By: Aidan Kelley
If you’ve ever wandered through textbooks, picture books or have been around the internet for a long time, you might have seen the countless images of stars, nebulae or galaxies that have been photographed, studied and researched for hundreds of years. Looking at these images depicts a sense of beauty in the unknown or untouchable, and if you were anything like me as a kid, you would want to know more about these images, who or what took them.
After doing just a little bit of digging, you’ll find that most, if not all, of the images that you have seen were taken by a large telescope in space that orbits our planet and sends back its data down to Earth to be seen, observed and marveled at. That telescope is named the “Hubble Space Telescope”. It was launched from the Kennedy Space Center in 1990, and since then has taken over 1.5 million images of our universe.
Many are familiar with the image Hubble took this in 1995, which showcases the “Pillars of Creation” which are a part of a bigger nebula named the “Eagle Nebula”. This single image of a part of a nebula 6,500 light years away became the most, if not one of the most, iconic astronomical images of all time.
After over 30 years of operation, the Hubble Space Telescope has given so much to scientists around the world. The Hubble broadened their eyes and allowed us as humans to understand the universe more and more. However, after some time, NASA wanted to use our technological advances to see deeper.

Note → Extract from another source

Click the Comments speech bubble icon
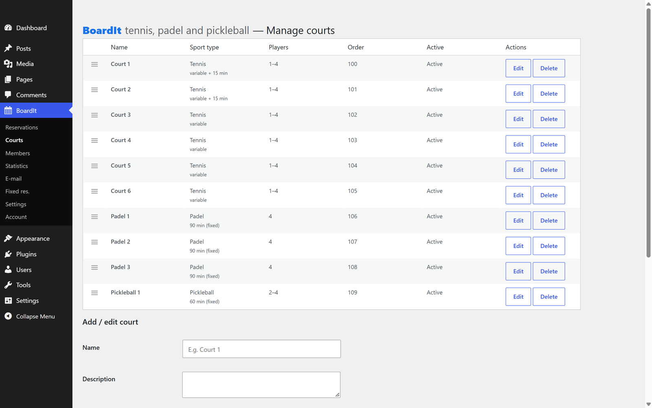This screenshot has width=652, height=408. coord(8,95)
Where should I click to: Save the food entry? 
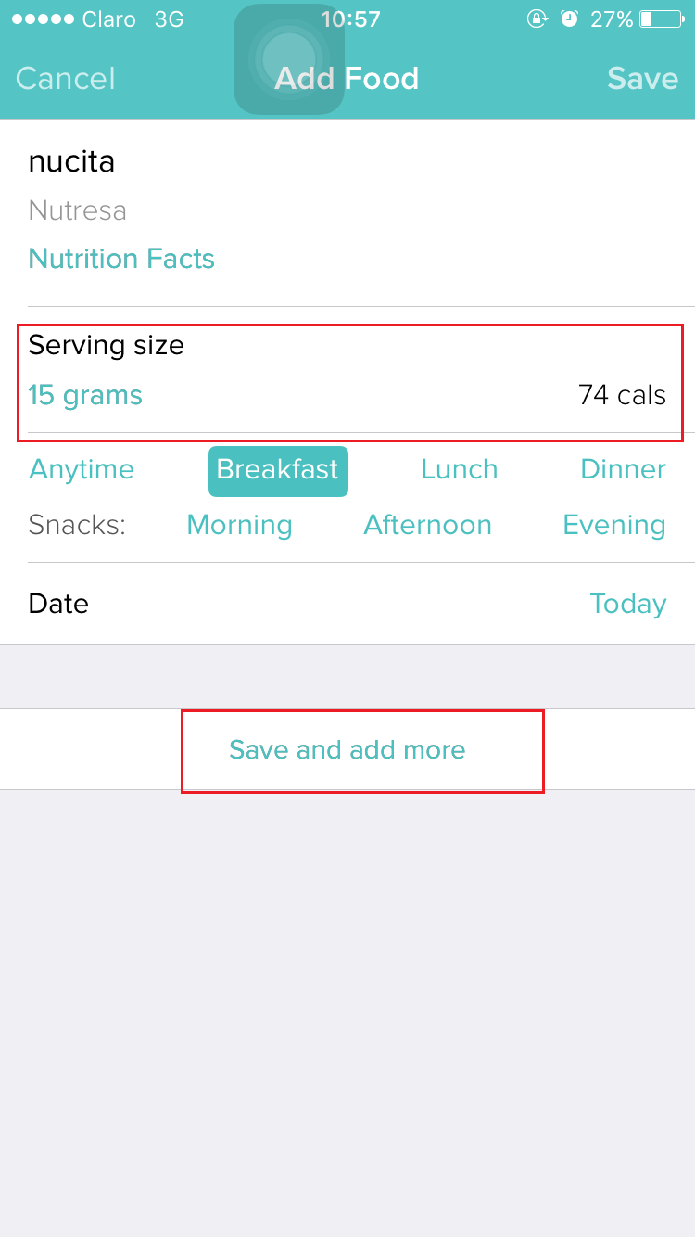pos(642,79)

In 2004, NASA began on a project to make the most powerful telescope to ever be launched in space. And after $10 billion and 12 years, the telescope was finally finished in 2016 and began extensive testing procedures. The telescope took so long to finish just due to its sheer complexity. In 2021, after testing was finished and launching preparations were ready, NASA’s long term project, the “James Webb Telescope”, was successfully launched in Kourou, French Guiana.
The James Webb Telescope (JWST) started taking images shortly after its launch. Soon, 18 years of anticipation would come to an end when NASA released the first full color images of our universe taken by the JWST, including a remake of a certain famous picture not too long after the first releases. This is what the JWST captured:
A side-by-side comparison of images of “The Pillars of Creation," one taken by the Hubble Space Telescope in 1995 the other taken by the James Webb Telescope in 2022, reveals the enormous difference in the technology used and the complexity of the telescope itself.
So, why does this matter? The cumulative images from the JWST have shown us, not just people who are inspired by or interested in astronomy, but all of humanity, how far we have come from the beginning, let alone the past 30 years. The difference between the quality of each image by itself shows us how hard we have worked towards advancing our civilization and our understanding of the universe.
I hope that one day these new images of our universe will reside in future infographics, picture books and encyclopedias so that our future generations can look and gaze upon these pictures in awe just as we did when we were kids.